Yolanda Carolina Falcón Lizaraso (born October 9, 1959) is a lawyer and official from Peru. She was an agent from the Defensoría del Pueblo of the regions La Libertad and Callao and Ensured's Defender of Seguro Social de Salud del Perú. Since 1983, she has worked as a lawyer and specializes in the defense of rights, management conflict and public health.

== Education ==
Lizaraso studied law at the Universidad Nacional de Trujillo, where she graduated in 1983. She had further studies in Health Management and Social Management that allowed her to hold public office in the Peruvian capital and provinces.

== Public work ==

After graduating from college, she began her career as a litigator in 1997 that would allow her to assume the leadership of the office of the Defensoría del Pueblo del Perú in the region of La Libertad. For 12 years, she assumed the tasks of defending citizens' rights, managing social conflicts and combating violence.

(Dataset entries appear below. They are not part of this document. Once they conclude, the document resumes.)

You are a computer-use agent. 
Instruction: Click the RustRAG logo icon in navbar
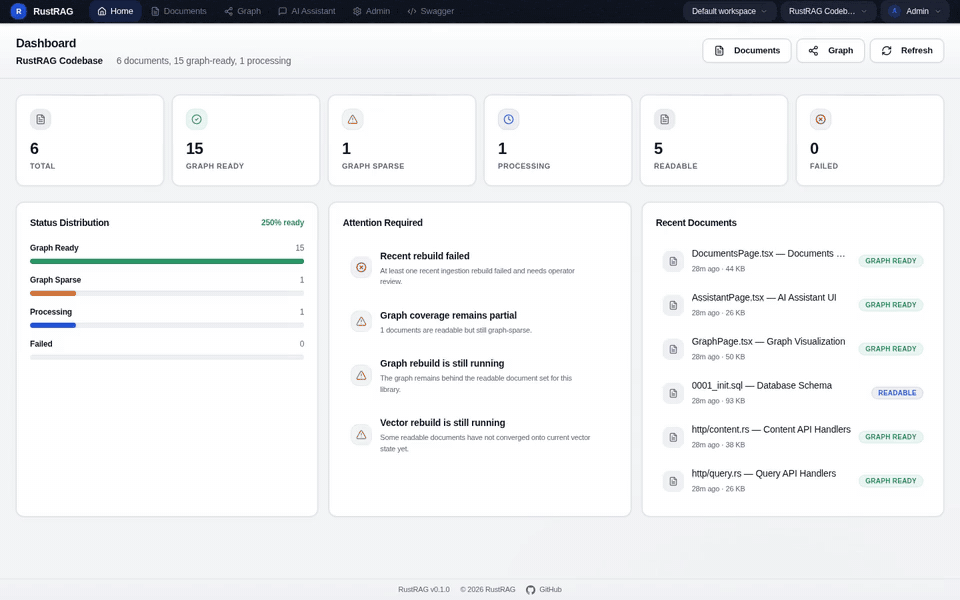pos(17,11)
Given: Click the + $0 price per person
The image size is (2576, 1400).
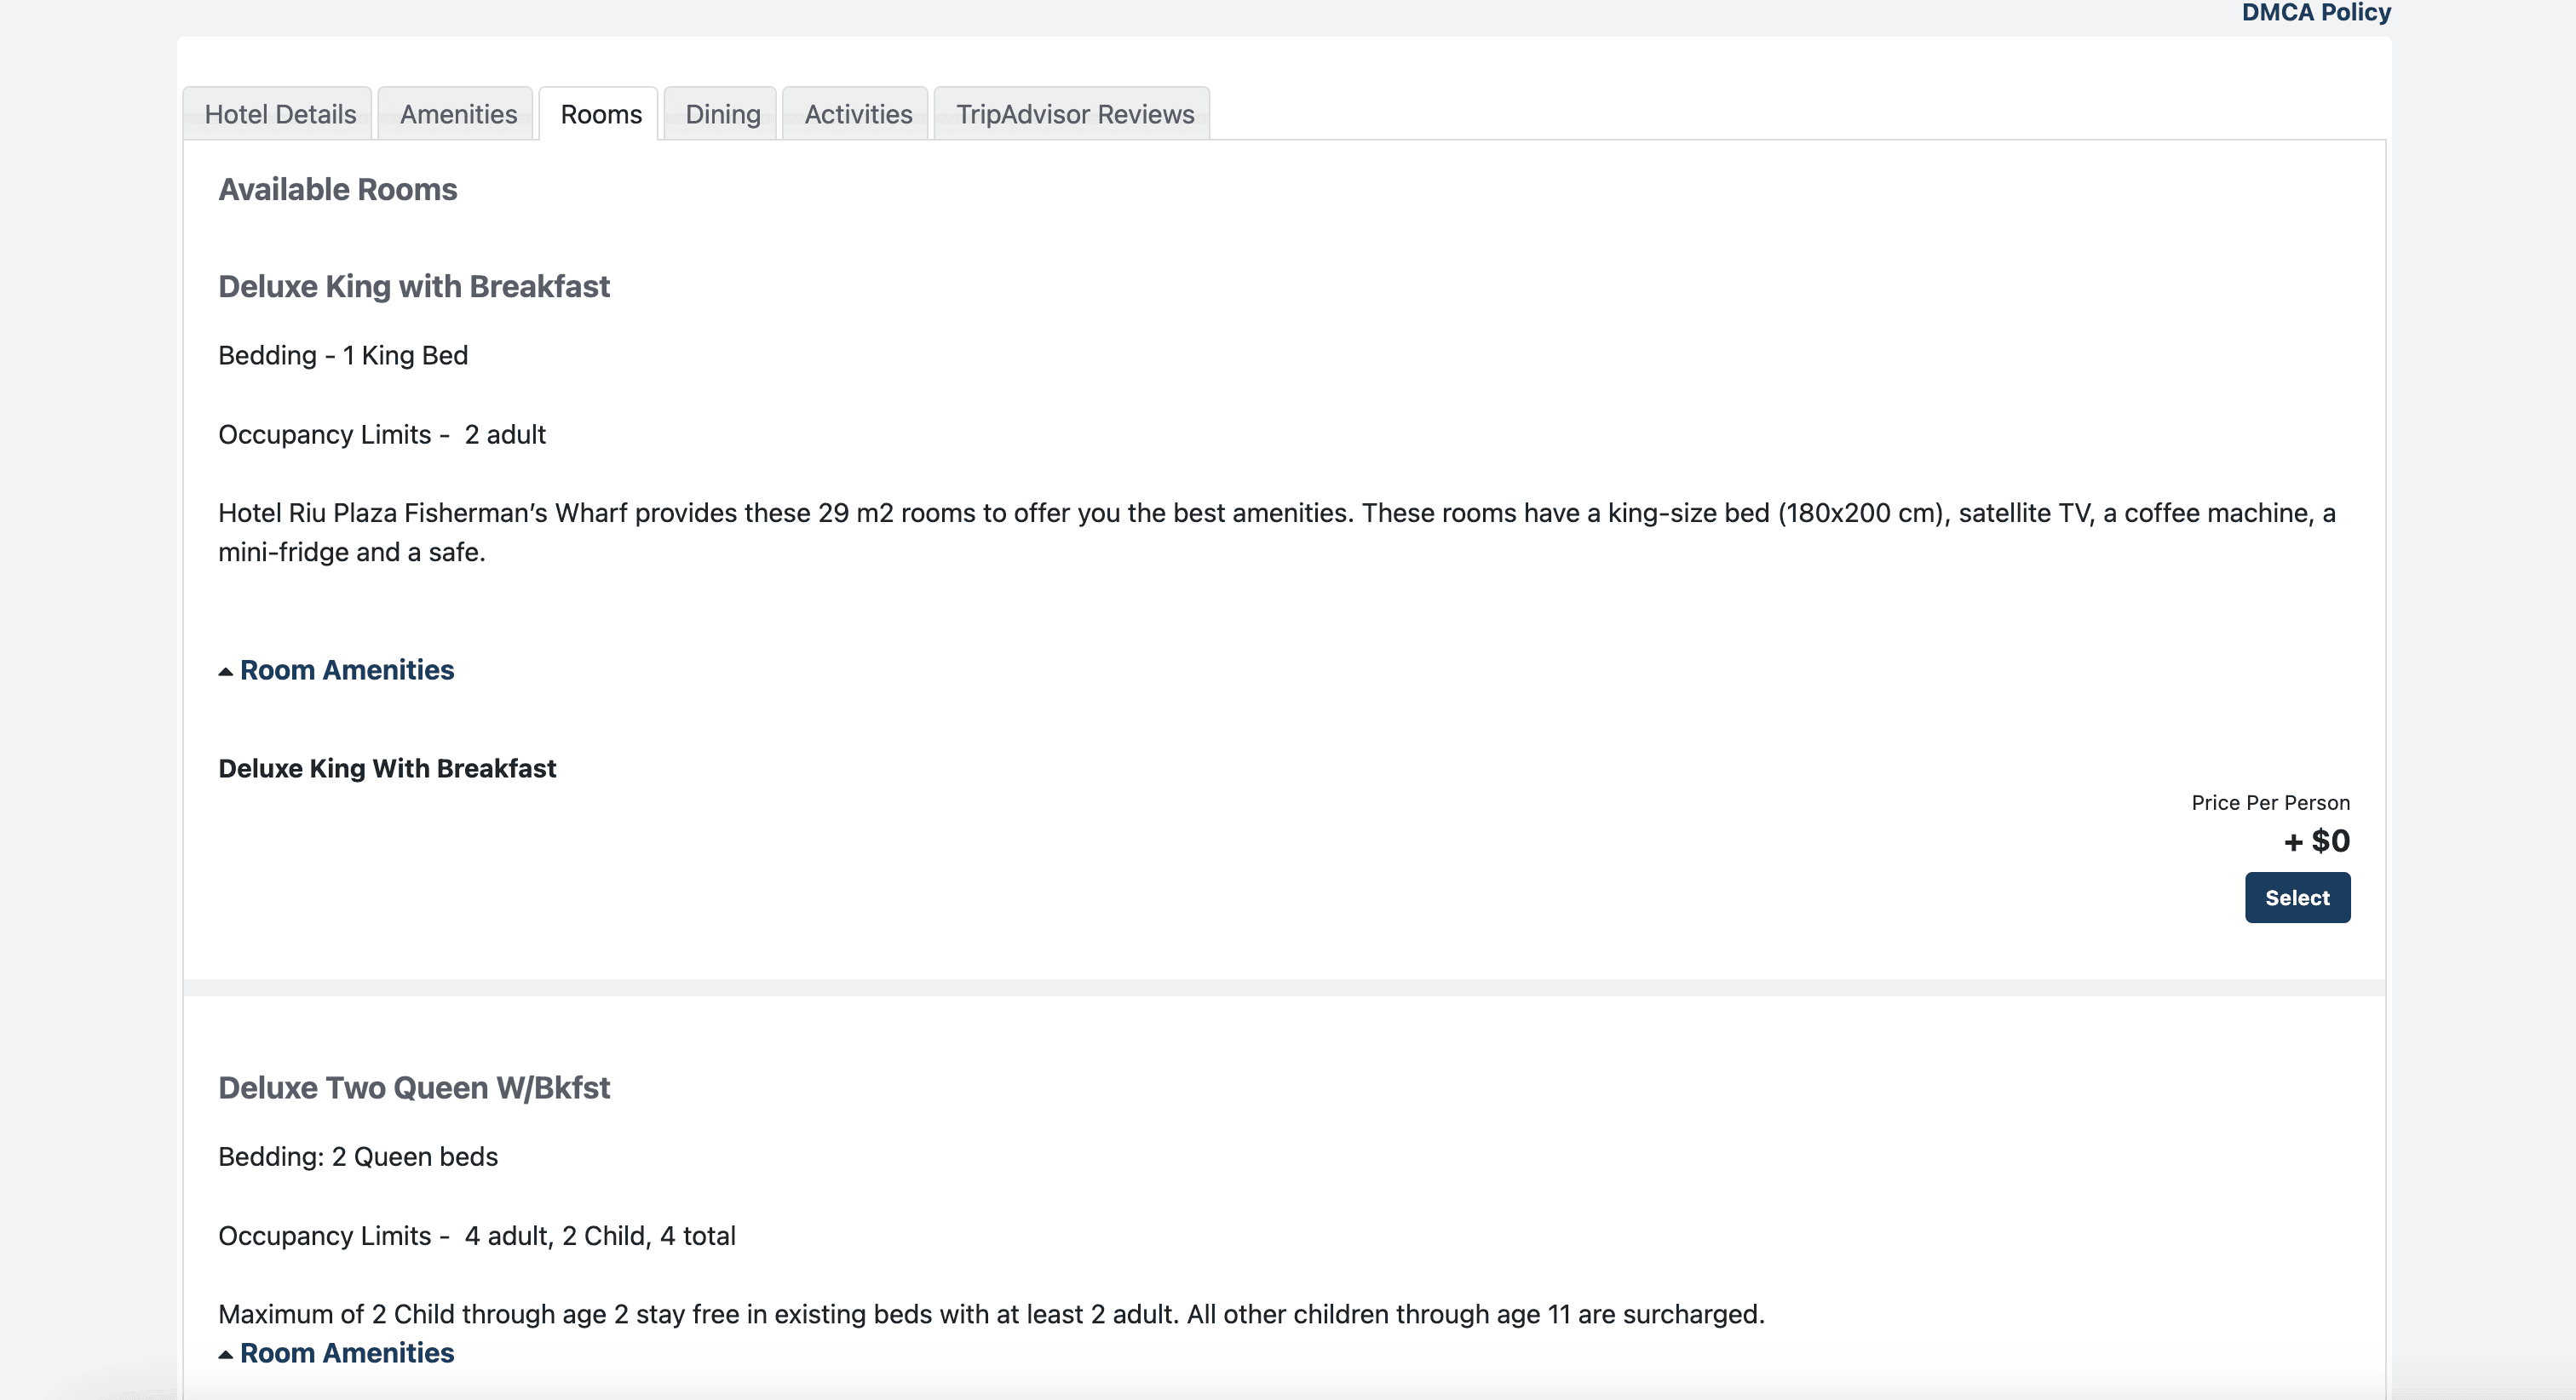Looking at the screenshot, I should coord(2316,840).
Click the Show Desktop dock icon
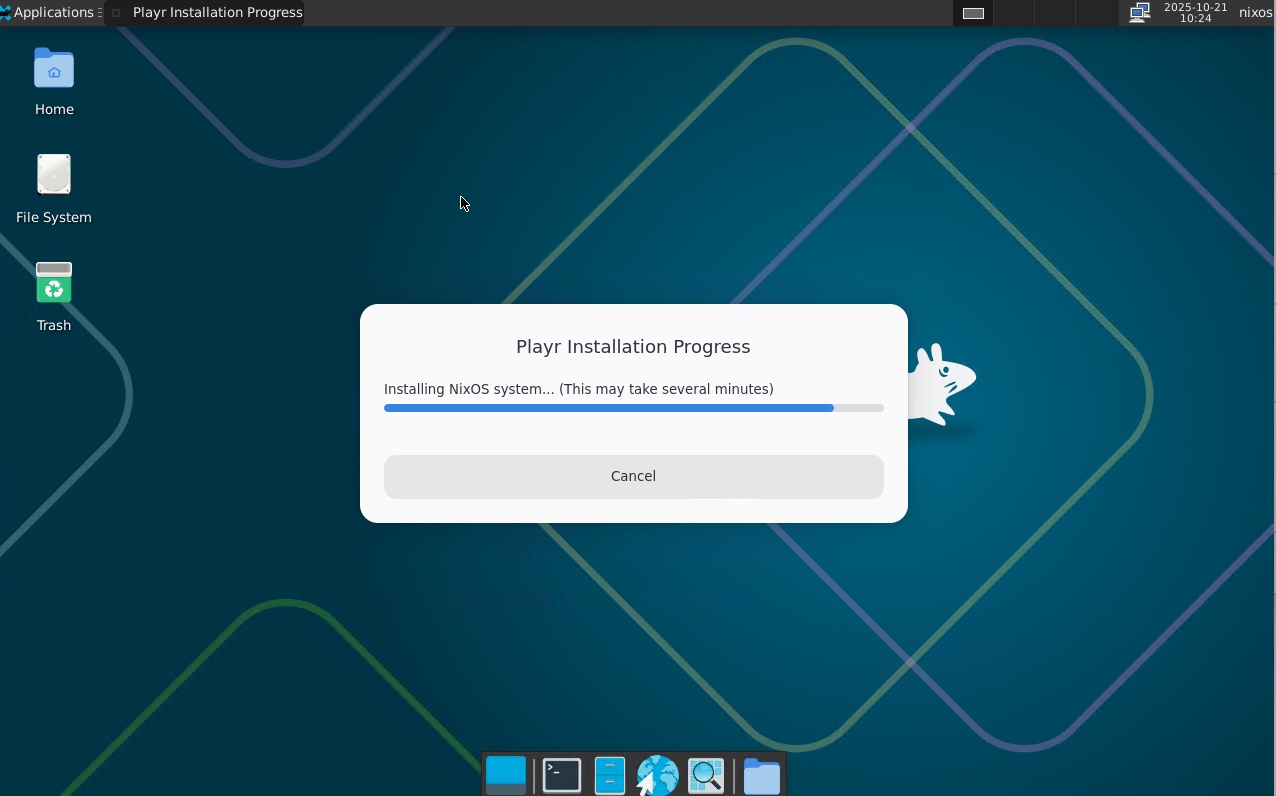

In 2009, she moved to the Callao, where she led the ombudsman's office in taking measures for this population addressing claims chalacos 1.5 million and 100 thousand citizens of Huaral and Barranca for 3 years.

In 2012, she joined the ranks of the Social Health Insurance Peru EsSalud insured as Advocate and Central Insured Service Manager attending claims 11 million users working closely with Peruvian journalists and opinion leaders to overcome the shortcomings in hospital care of patients.